Guanajuato, un estado próspero, con trabajo, cuya economía se presume en todo México, se ha convertido, en pocos años, en el agujero negro del país por lo que concierne a la violencia, extorsión, crimen organizado, homicidio doloso y ahora la desaparición de personas.
Según cifras del gobierno federal, en la entidad del Bajío entre el 1 de diciembre y el 23 de noviembre pasado, había unas 1,235 personas desaparecidas, cifra sólo superada por Jalisco (al oeste de México) que reportó 3,567 casos.
En contraste, en el 2019, Guanajuato registró 23 desapariciones. Así, en tan sólo un año, el estado pasó de prácticamente no tener registros de personas desaparecidas a ser la segunda entidad con más casos en todo el país.
Los municipios que concentran el mayor número de personas sin localizar son Irapuato, Celaya, León, Salamanca y Abasolo, todos de mayor influencia del Cártel de Santa Rosa de Lima (CSRL), quien se disputa el territorio con el Cártel Jalisco Nueva Generación (CJNG).

Al tiempo de que la guerra entre ambas organizaciones criminales se disparó en la entidad, también lo hicieron las denuncias.

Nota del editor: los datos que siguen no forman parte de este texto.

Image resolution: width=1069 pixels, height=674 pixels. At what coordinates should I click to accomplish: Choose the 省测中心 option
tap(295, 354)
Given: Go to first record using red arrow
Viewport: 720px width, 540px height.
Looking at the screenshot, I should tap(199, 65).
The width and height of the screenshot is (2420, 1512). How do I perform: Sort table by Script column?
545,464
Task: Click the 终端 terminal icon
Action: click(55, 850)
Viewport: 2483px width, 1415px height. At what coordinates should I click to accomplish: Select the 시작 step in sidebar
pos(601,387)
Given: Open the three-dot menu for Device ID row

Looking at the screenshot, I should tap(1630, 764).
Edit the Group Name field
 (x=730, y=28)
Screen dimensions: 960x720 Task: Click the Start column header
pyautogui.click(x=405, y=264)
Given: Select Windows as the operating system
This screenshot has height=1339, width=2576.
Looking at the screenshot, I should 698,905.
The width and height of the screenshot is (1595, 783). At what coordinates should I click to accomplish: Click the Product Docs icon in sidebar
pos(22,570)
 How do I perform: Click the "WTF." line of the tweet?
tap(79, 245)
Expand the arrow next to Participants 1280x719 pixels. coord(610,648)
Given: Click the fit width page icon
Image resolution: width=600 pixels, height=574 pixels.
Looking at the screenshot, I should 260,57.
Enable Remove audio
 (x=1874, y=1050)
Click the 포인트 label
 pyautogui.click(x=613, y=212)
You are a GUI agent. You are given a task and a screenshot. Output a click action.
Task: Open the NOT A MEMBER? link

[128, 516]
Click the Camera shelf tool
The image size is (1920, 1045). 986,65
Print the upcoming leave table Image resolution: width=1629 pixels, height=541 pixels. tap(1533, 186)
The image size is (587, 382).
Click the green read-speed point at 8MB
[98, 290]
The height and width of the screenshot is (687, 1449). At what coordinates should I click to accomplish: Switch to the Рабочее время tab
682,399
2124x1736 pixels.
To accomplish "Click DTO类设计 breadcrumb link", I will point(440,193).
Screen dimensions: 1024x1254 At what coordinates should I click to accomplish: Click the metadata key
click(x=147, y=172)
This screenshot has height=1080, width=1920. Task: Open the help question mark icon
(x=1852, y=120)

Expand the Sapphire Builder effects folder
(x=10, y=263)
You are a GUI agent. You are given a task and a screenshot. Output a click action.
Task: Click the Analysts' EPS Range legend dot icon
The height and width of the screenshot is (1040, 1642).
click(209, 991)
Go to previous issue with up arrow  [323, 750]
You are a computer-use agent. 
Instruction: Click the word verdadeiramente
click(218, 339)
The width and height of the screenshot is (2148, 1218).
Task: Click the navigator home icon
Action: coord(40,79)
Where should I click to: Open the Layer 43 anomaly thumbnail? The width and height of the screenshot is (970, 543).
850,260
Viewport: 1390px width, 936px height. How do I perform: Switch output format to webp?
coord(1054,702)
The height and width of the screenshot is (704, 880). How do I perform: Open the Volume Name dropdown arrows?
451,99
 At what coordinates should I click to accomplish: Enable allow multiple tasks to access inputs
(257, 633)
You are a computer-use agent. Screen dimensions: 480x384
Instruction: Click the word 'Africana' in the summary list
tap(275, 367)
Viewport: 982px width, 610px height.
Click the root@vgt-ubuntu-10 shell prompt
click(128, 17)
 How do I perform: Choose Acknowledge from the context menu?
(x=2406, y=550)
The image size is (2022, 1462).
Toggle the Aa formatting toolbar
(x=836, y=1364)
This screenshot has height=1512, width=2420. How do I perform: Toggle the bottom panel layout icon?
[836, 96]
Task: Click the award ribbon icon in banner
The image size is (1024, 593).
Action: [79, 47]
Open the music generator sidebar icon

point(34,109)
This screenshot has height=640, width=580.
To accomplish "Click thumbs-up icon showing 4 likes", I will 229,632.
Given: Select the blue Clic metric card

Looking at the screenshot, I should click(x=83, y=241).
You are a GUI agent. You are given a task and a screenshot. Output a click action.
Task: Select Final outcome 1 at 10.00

Éstas advertían que sujetos armados irrumpían en las viviendas para llevarse a las víctimas y dejaban un marro, en alusión a José Antonio Yépez Ortiz, alias el “Marro”, líder y fundador del Cártel de Santa Roa de Lima, actualmente preso en el penal del Altiplano.
El pasado mes de octubre, en Salvatierra —un pequeño enclave en la zona de Guanajuato— fueron encontradas 76 personas sepultadas de manera clandestina.
La región, dominada actualmente por el Cártel Jalisco Nueva Generación (CJNG), perteneció a las huestes del “Marro” y la organización que fundó, Santa Rosa de Lima, por espacios de tiempo relativamente largos y con breves interrupciones.

Como es sabido, antes de la disputa entre ambas organizaciones, el “Marro” controlaba la mayoría de los negocios ilegales en la entidad del Bajío, en Salvatierra, lo hizo estableciendo relaciones con el gobierno municipal. De acuerdo con el analista y experto en seguridad David Saucedo, en una columna de opinión del medio Portal Bajío, especificó que a través de intimidaciones, amenazas y sobornos, las policías regionales accedieron a trabajar para el Cártel de Santa Rosa de Lima (CSRL).
Como toda organización criminal, el CSRL requirió para sus actividades centros logísticos que almacenaran la droga y el huachicol (combustible robado), casas de seguridad de los sicarios, vehículos, armas narco laboratorios y fosas clandestinas.

Al paso de una guerra incesante con su rival Cártel Jalisco Nueva Generación, el “Marro” se enfrentó al dilema del procesamiento de cadáveres, de ahí su necesidad de establecer un cementerio clandestino.
De acuerdo con Saucedo, los habitantes de Salvatierra muchas veces pidieron ayuda, pero las autoridades municipales nunca intervinieron, no por incompetencia, sino por complicidad.
“Los narcocementerios no suelen estar en lugares apartados o inaccesibles. Suelen estar dentro de zonas urbanas o en sus inmediaciones debido a que pueden vigilarlos y acceder a ellos con facilidad. Pero sobre todo a que pueden montar una red de halconeo y vigilancia para poder realizar la tortura y ejecución de sus víctimas sin ser molestados. Las policías municipales de Salvatierra conformaron anillos de protección de sus respectivos narcocementerios. Por eso nunca se ‘dieron cuenta’ a pesar de tenerlos debajo de sus narices. En realidad, los estaban cuidando”, describe Saucedo.

En el municipio de Cortazar — a 33 kilómetros de Salvatierra— los cadáveres recientemente encontrados por las autoridades, corresponden con el lapso de tiempo en el que el Cártel de Santa Rosa de Lima comenzó a figurar en el hampa.
En la región, contrario a Salvatierra, el dominio de las células del “Marro” se mantiene, a pesar de detenciones sumarias que se realizaron a principios de año.
Saucedo advierte que el portafolio de víctimas de la organización criminal local es mixta. “Hay civiles inocentes (comerciantes extorsionados e hijos de profesionistas secuestrados con fines económicos, propietarios asesinados, jóvenes y mujeres) e integrantes de bandas rivales en sus narcofosas. En general en las narcofosas del CJNG suele haber solo combatientes propios o del enemigo”.